## Texto
^^^^^^^^
Os estigmas da cachaça e o reconhecimento internacional

Assim como confirma a história, a cachaça é um produto altamente consumido pela população brasileira, seja por sua mistura com demais ingredientes e formação de uma bebida tipicamente nacional como a caipirinha ou, seja pelos rápidos efeitos que o destilado pode causar, a população brasileira é, com certeza, a que mais entende da caninha.

Para o estudante de Relações Internacionais, Lucas Mazzo, 22, a cachaça representa uma tradição familiar, mais especificamente, um complemento do relacionamento entre ele, seu pai e seu avô.


O valor simbólico do produto é verificado em diversos níveis sociais e midiáticos, onde a pinga é tida como a bebida de maior consumo nos bares e botecos tão tradicionais nas cidades do país. A professora de piano Isabela Ventreschi, 22, explica que tomou gosto pela cachaça por conta das combinações. “Gosto de beber caipirinha e prefiro a bebida com pinga, pois acho que fica muito mais saborosa. Tem a opção de vodca, por exemplo, que não gosto. Já experimentei pingas do tipo ‘gourmet’ e gostei, mas não bebo em excesso devido ao teor alcoólico elevado”, explica.

A gourmetização da bebida também vem ganhando espaço nos últimos anos. Novas técnicas de envelhecimento, produções mais elaboradas e novas combinações têm atraído outros públicos para o consumo da cachaça. “Embora não sendo necessário o processo de envelhecimento, dadas suas características físico-químicas e sensoriais, a prática de envelhecer a cachaça tem-se revelado uma importante forma de melhorar sua qualidade, tornando-a compatível com as demais bebidas internacionalmente reconhecidas”, acrescenta Faria.
^^^^^^^^
Transcreva do texto sobre a cachaça tudo o que vai desde "Os estigmas da" até "entende da caninha.".

## Dados fornecidos
^^^^^^^^
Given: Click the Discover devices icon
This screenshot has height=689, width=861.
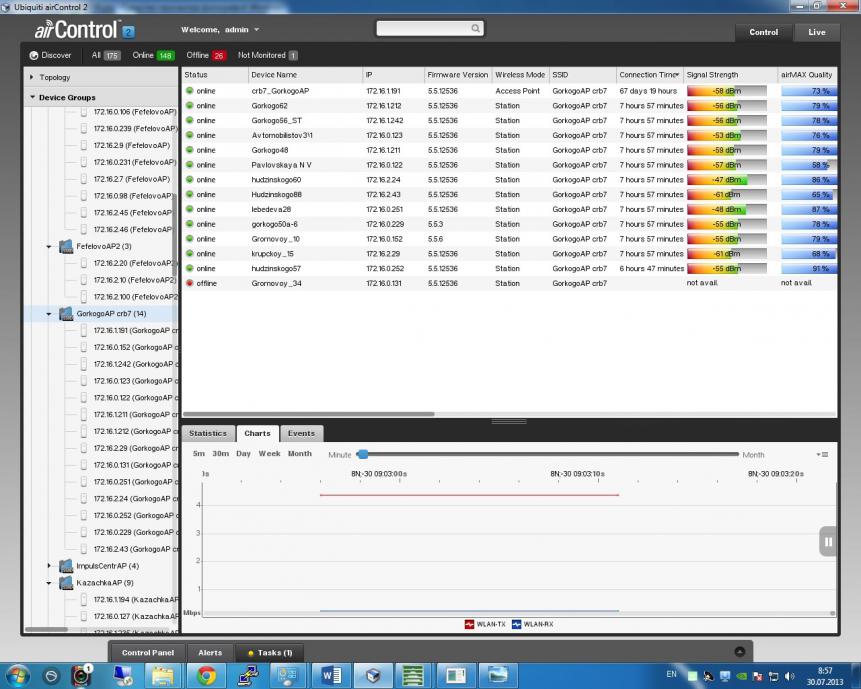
^^^^^^^^
## Resolução
Os estigmas da cachaça e o reconhecimento internacional

Assim como confirma a história, a cachaça é um produto altamente consumido pela população brasileira, seja por sua mistura com demais ingredientes e formação de uma bebida tipicamente nacional como a caipirinha ou, seja pelos rápidos efeitos que o destilado pode causar, a população brasileira é, com certeza, a que mais entende da caninha.